Exercise prompt: Find each line of the data below that contains the string "This" and copy it. Case counts.

Exercise inputs:
* begin *

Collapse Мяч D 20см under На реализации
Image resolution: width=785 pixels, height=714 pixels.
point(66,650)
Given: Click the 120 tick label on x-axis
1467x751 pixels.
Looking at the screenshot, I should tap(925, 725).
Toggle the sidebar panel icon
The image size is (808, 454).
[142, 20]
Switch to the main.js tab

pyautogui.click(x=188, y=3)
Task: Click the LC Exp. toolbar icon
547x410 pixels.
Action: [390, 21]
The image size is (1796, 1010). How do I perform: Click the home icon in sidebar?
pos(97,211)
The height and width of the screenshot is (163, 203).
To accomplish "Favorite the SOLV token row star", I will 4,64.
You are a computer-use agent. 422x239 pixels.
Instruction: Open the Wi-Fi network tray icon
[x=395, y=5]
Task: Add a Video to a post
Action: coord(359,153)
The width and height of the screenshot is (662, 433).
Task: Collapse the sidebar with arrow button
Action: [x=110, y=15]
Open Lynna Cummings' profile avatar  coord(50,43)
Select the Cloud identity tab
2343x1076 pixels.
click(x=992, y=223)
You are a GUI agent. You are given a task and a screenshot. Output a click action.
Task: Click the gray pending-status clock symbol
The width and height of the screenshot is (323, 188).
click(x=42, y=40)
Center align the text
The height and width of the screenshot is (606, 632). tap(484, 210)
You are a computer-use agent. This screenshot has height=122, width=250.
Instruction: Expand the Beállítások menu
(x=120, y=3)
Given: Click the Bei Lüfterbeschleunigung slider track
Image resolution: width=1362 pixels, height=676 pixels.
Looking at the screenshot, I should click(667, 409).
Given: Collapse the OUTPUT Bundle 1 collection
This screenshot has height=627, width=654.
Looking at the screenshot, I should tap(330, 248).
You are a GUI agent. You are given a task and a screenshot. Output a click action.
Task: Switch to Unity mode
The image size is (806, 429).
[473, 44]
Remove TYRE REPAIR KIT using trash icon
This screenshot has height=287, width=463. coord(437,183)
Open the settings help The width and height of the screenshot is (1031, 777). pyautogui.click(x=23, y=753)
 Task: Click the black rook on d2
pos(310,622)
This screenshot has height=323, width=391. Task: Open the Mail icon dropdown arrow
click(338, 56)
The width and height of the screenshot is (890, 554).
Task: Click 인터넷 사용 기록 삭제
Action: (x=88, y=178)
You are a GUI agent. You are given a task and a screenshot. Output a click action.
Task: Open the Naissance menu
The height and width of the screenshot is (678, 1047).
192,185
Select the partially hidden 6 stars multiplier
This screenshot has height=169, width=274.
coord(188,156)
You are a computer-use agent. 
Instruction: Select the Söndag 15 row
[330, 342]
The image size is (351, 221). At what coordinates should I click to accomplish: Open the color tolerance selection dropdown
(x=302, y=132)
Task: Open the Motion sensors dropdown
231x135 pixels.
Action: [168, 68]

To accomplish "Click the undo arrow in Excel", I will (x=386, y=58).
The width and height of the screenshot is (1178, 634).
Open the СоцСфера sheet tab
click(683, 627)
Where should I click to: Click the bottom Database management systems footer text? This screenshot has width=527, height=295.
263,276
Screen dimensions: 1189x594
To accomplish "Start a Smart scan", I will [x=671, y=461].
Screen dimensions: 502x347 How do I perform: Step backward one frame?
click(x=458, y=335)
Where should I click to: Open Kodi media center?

* end *

Worked answer:
You are a computer-use agent. This screenshot has height=122, width=250.
This screenshot has height=627, width=654.
This screenshot has height=287, width=463. coord(437,183)
This screenshot has height=323, width=391. Task: Open the Mail icon dropdown arrow
This screenshot has height=169, width=274.
Where should I click to: Click the bottom Database management systems footer text? This screenshot has width=527, height=295.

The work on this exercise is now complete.